The board has found an absence of proof of suicidal tendencies and claimant has emphasized decedent's normally cheerful and optimistic disposition, which must direct our attention to evidence concerning him on the fatal day. His demeanor then impressed his coworkers as being different in that he was less talkative and was moody. Harris said, 'Therefore I didn't bother him.' At two o'clock he had operated the control for the refueling shutdown. Before he started up the ladder, he directed Harris to shut down the machine. It could be inferred that he was concerned because his wife had obtained an interlocutory decree of divorce, soon to become final, calling for somewhat substantial provisions for support of his family.

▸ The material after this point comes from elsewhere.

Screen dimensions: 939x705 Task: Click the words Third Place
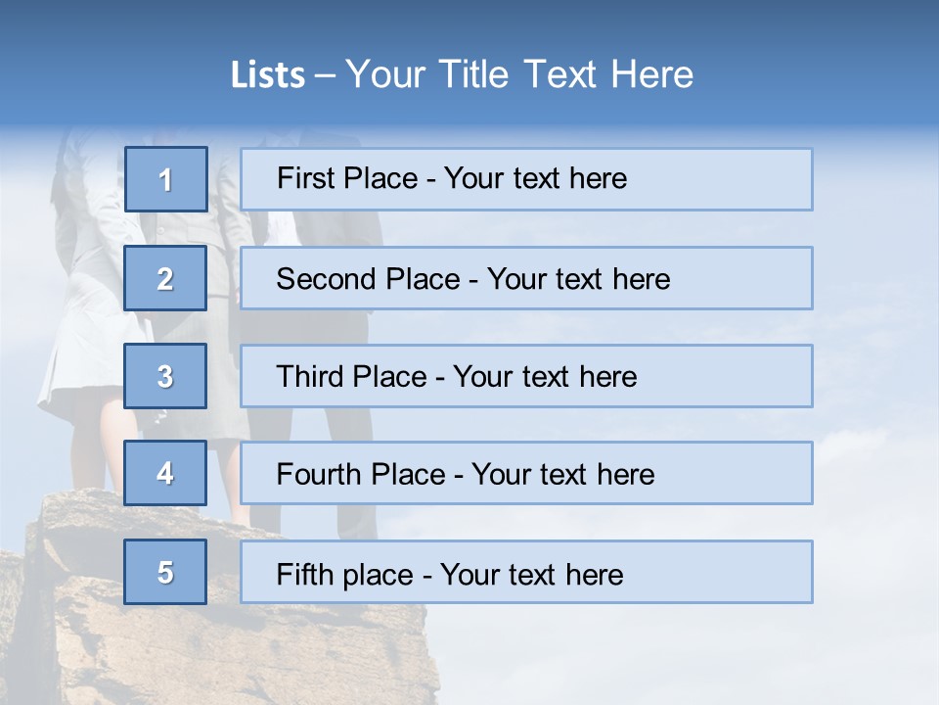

Tragic as was the event and unfortunate as are its consequences the record compels the conclusion that there was evidence sufficiently substantial to rebut the statutory presumptions and that suicide is the only reasonable inference to be drawn therefrom.
The decisions and awards should be reversed and the claim dismissed, with costs to appellants against Workmen's Compensation Board.
BERGAN, COON and HALPERN, JJ., concur; FOSTER, P. J., dissents.
Decisions and awards reversed and claim dismissed, with costs to appellants against Workmen's Compensation Board.